- [Your instructions]
Would you repeat every line of the data exactly?

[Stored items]
*** Begin section ***
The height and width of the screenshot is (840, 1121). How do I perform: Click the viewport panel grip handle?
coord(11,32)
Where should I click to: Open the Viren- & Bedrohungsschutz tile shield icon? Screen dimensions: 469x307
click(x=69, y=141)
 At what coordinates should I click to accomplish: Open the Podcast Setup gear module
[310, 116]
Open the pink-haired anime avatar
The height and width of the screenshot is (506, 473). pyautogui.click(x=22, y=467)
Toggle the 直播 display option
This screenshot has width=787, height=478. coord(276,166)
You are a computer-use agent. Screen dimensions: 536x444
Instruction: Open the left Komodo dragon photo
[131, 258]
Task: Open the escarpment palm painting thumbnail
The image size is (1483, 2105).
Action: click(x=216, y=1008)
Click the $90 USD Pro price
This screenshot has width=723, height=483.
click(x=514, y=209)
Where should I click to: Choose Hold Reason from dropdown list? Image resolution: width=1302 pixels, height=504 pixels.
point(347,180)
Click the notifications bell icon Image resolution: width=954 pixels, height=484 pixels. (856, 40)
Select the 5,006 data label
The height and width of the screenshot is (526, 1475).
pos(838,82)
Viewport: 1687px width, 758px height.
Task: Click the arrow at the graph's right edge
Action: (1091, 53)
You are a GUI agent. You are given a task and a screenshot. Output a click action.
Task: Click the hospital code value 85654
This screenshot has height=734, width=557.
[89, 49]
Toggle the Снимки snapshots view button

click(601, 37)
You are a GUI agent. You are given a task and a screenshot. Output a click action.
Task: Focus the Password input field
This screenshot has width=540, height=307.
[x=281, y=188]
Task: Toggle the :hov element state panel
*** End section ***
- [Your solution]
The height and width of the screenshot is (840, 1121). How do I perform: Click the viewport panel grip handle?
coord(11,32)
Where should I click to: Open the Viren- & Bedrohungsschutz tile shield icon? Screen dimensions: 469x307
click(x=69, y=141)
 At what coordinates should I click to accomplish: Open the Podcast Setup gear module
[310, 116]
Open the pink-haired anime avatar
The height and width of the screenshot is (506, 473). pyautogui.click(x=22, y=467)
Toggle the 直播 display option
This screenshot has width=787, height=478. coord(276,166)
You are a computer-use agent. Screen dimensions: 536x444
Instruction: Open the left Komodo dragon photo
[131, 258]
Task: Open the escarpment palm painting thumbnail
The image size is (1483, 2105).
Action: click(x=216, y=1008)
Click the $90 USD Pro price
This screenshot has width=723, height=483.
click(x=514, y=209)
Where should I click to: Choose Hold Reason from dropdown list? Image resolution: width=1302 pixels, height=504 pixels.
point(347,180)
Click the notifications bell icon Image resolution: width=954 pixels, height=484 pixels. (856, 40)
Select the 5,006 data label
The height and width of the screenshot is (526, 1475).
pos(838,82)
Viewport: 1687px width, 758px height.
Task: Click the arrow at the graph's right edge
Action: (1091, 53)
You are a GUI agent. You are given a task and a screenshot. Output a click action.
Task: Click the hospital code value 85654
This screenshot has height=734, width=557.
[89, 49]
Toggle the Снимки snapshots view button

click(601, 37)
You are a GUI agent. You are given a task and a screenshot. Output a click action.
Task: Focus the Password input field
This screenshot has width=540, height=307.
[x=281, y=188]
Task: Toggle the :hov element state panel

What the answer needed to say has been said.